→ Activity
In the material below, find the line containing "Image resolution: width=217, height=2576." and the line containing "répondre à trois", then reproduce exactly both of them and every line between, and nothing else.

→ The data
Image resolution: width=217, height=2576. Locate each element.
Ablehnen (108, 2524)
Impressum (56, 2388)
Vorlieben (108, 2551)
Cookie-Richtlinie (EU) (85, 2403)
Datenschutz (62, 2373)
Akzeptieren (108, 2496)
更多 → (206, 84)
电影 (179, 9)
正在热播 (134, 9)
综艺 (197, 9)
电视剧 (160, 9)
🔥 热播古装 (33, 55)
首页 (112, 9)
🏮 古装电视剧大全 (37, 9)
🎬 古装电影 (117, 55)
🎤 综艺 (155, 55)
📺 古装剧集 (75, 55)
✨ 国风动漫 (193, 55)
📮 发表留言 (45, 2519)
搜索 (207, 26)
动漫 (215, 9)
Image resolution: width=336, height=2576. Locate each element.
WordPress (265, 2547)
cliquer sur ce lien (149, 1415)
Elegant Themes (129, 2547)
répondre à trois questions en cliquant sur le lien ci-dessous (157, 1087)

--

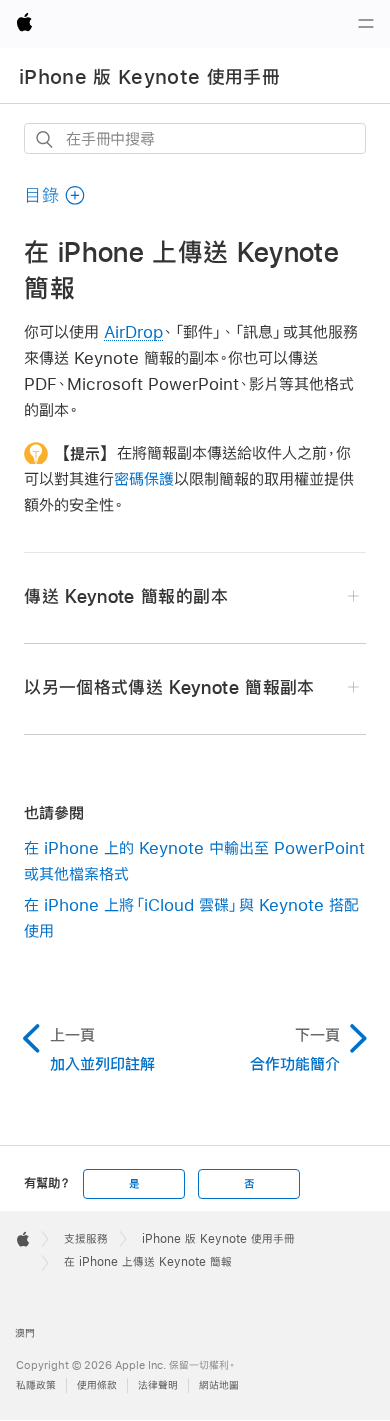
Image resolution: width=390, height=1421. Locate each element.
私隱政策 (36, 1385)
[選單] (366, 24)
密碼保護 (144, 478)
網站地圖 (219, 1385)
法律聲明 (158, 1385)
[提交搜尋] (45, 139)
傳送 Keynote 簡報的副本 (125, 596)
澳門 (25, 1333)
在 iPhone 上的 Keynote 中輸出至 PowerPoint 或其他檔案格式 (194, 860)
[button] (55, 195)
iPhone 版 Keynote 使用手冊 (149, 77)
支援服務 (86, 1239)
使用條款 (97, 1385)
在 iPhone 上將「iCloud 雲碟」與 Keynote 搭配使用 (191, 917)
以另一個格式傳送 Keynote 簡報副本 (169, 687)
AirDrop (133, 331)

→ The completed task
Image resolution: width=217, height=2576. Locate each element.
Ablehnen (108, 2524)
Impressum (56, 2388)
Vorlieben (108, 2551)
Cookie-Richtlinie (EU) (85, 2403)
Datenschutz (62, 2373)
Akzeptieren (108, 2496)
更多 → (206, 84)
电影 (179, 9)
正在热播 (134, 9)
综艺 (197, 9)
电视剧 (160, 9)
🔥 热播古装 (33, 55)
首页 (112, 9)
🏮 古装电视剧大全 (37, 9)
🎬 古装电影 (117, 55)
🎤 综艺 (155, 55)
📺 古装剧集 (75, 55)
✨ 国风动漫 (193, 55)
📮 发表留言 (45, 2519)
搜索 (207, 26)
动漫 (215, 9)
Image resolution: width=336, height=2576. Locate each element.
WordPress (265, 2547)
cliquer sur ce lien (149, 1415)
Elegant Themes (129, 2547)
répondre à trois questions en cliquant sur le lien ci-dessous (157, 1087)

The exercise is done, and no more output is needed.